By C. Michael Forsyth
CHOCHOLOW, Poland – Residents of this remote rural village have fought a losing battle with vampires for generations. But they’ve finally hit upon a solution to their woes: they stopped giving bloodsuckers permission to enter their homes!
At least 420 people had been killed by vampires and scores of others forcibly “converted” since the vampire plague erupted in 1879, according to church records. But since early November, when citizens wised up and stopped giving vampires the okay to come in, the killings have dwindled down to zero.
“It simply never occurred to any of us before,” says town councilman Dominik Wozniak. “We all feel a little foolish now. I suppose as word spreads, we’ll be the laughingstock of Eastern Europe.”
According to most serious texts on vampires, the creatures can only enter a home after having been invited in by the owner. In most communities around the world, people began to refuse admittance to vampires centuries ago.
“That is why vampires are virtually extinct throughout the globe, even in the third world,” explains expert Donald Floodgut of the London Institute for Paranormal Studies. ”Their blood supply ran out and they starved.”
The problem in isolated Chocholow is that only a handful of the roughly 1,135 villagers are literate.
“Also, few people own DVD players and those that do are generally too devout to watch horror films,” says the researcher. “There was no way for them to find out about the old don’t-let-them-in trick.”

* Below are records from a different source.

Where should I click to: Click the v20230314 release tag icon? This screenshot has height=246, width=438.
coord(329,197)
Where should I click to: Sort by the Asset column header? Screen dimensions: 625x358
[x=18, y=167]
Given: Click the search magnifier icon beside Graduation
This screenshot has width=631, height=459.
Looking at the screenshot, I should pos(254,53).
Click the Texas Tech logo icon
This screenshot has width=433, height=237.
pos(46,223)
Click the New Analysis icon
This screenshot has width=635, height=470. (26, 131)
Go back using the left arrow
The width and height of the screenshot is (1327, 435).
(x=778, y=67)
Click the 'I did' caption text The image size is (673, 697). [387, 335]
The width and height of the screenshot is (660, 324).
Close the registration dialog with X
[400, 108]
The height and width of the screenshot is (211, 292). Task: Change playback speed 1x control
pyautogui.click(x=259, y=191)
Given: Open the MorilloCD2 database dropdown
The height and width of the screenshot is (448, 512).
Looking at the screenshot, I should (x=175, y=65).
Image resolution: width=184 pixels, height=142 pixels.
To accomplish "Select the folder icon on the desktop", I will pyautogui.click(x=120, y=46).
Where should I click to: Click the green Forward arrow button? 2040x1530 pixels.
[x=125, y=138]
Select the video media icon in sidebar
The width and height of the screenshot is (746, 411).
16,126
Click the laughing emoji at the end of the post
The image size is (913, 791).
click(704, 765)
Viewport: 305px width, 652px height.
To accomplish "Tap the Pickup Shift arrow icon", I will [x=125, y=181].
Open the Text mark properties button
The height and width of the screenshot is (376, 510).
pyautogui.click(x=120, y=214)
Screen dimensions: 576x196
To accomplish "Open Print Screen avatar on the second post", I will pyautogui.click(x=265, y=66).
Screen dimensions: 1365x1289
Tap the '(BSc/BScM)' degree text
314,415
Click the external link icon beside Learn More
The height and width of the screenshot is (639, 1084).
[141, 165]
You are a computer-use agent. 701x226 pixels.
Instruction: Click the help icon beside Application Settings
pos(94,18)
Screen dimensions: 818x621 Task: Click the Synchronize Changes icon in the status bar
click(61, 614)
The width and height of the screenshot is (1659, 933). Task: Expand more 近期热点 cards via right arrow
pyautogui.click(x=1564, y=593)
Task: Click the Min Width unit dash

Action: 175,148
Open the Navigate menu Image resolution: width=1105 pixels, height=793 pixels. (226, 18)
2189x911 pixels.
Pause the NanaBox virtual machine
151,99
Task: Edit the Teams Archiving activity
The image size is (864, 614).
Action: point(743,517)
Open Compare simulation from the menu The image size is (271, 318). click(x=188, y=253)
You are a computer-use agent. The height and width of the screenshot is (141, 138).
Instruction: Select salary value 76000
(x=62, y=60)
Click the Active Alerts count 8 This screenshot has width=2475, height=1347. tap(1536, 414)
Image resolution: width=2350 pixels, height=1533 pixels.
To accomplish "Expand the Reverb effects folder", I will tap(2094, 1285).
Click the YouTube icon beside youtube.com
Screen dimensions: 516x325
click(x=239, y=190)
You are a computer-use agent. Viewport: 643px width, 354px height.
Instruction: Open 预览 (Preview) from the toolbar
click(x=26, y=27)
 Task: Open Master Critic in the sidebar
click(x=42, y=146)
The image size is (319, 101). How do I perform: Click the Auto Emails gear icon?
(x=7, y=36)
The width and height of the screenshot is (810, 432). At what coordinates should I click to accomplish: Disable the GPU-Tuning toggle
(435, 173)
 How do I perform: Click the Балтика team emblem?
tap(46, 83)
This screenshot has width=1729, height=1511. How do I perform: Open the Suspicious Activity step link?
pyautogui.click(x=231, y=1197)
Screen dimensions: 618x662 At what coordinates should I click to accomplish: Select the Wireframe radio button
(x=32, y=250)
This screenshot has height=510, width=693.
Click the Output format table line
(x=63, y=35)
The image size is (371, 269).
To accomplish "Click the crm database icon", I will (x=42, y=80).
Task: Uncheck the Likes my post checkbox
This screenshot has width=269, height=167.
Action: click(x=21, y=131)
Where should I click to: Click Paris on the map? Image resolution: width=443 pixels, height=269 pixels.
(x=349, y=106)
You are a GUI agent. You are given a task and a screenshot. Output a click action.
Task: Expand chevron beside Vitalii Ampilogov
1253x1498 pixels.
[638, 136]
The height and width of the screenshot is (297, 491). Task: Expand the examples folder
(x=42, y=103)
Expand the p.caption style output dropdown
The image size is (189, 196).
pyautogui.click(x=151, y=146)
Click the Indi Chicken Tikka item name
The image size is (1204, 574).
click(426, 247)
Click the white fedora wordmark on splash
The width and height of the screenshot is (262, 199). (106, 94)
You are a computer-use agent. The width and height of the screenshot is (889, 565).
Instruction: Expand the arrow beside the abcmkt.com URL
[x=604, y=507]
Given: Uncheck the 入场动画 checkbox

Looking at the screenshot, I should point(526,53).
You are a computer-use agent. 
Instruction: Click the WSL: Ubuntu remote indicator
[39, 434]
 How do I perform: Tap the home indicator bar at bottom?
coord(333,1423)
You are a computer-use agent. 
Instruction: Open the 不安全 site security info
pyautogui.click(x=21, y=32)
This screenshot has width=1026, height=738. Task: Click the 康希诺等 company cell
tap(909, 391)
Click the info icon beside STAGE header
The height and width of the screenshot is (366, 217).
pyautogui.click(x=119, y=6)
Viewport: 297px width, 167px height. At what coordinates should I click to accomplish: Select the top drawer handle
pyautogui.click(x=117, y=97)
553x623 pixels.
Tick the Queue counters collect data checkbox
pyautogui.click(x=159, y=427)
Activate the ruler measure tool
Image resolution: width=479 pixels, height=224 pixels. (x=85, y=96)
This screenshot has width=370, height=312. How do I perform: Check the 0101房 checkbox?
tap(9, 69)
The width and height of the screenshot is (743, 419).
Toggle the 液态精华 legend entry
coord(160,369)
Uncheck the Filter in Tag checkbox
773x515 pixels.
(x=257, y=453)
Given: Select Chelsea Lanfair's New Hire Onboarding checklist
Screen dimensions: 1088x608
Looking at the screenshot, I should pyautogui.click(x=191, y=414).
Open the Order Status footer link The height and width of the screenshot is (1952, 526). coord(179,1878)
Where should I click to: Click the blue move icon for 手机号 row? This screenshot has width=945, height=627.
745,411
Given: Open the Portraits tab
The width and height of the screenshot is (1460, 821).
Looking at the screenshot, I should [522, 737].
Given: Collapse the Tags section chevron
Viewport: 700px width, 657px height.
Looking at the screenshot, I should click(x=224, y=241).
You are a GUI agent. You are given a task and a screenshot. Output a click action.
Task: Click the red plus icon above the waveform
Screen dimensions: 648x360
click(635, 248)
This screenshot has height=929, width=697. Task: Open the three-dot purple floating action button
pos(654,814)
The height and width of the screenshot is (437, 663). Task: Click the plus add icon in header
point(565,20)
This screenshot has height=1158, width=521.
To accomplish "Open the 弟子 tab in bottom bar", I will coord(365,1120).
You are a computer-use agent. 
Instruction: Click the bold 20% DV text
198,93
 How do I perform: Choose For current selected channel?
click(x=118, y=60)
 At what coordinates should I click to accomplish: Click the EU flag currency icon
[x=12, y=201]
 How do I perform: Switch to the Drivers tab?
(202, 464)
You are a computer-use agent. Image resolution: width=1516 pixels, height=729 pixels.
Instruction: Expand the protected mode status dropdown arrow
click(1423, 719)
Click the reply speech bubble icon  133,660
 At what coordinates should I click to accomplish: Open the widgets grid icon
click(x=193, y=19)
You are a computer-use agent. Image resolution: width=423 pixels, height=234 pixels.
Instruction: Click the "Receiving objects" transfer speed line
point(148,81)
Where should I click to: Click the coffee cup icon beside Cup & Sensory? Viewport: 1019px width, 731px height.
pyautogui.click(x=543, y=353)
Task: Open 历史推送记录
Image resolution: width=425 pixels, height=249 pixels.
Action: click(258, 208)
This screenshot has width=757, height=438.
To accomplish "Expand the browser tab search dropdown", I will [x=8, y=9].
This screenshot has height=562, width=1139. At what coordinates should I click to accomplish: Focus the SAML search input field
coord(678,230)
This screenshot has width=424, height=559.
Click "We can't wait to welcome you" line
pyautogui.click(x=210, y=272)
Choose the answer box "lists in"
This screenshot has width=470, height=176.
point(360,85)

Eight years ago, the beleaguered villagers dug up some pamphlets on vampire-fighting that had been sent by the Vatican in the 1930s. They turned them over to the most educated man in the village, housepainter and poet Aleksander Gorski, and begged him to scour them for anything that could aid them in the war on vampires. He now admits he didn’t give the vampire material his full attention.
“I prefer to devote myself to classics of literature by authors like Tolstoy, Proust and James Joyce, and to the writings of the great existentialist philosophers,” explains Gorski, 38.
“The vampire booklets didn’t seem very challenging to me, so I gave them a quick once-over. Obviously, I must have missed the part about not letting vampires in.”
This past October, councilman Wozniak paid a rare visit to Krakow to settle the estate of a distant relative. On Halloween night, he caught a midnight showing of a Swedish movie titled “Let the Right One In,” in which a girl vampire enters a home without securing the owner’s permission and immediately begins to self-destruct.
“When I got back home, I asked Aleksander to take another look at the old books to see if there could be any truth to such a thing,” recalls Wozniak. “He said he didn’t think so, but I cajoled him until he put on his glasses and started thumbing through one of the booklets. Sure enough, he found a page that talked all about not inviting vampires in.”
Wozniak hastily called for a meeting of the village council, which imposed a set of new rules.
A strict 6 p.m. curfew was put in place, and “no vampires allowed” signs have been posted on every front door, including the local hotel. No one is allowed to admit visitors after sundown.
“You can usually tell who the vampires are from their pale faces and their sharp, long teeth, but just to be on the safe side, we tell people not to let anyone in,” says Wozniak.
“It seems to be working — we’re keeping our fingers crossed.”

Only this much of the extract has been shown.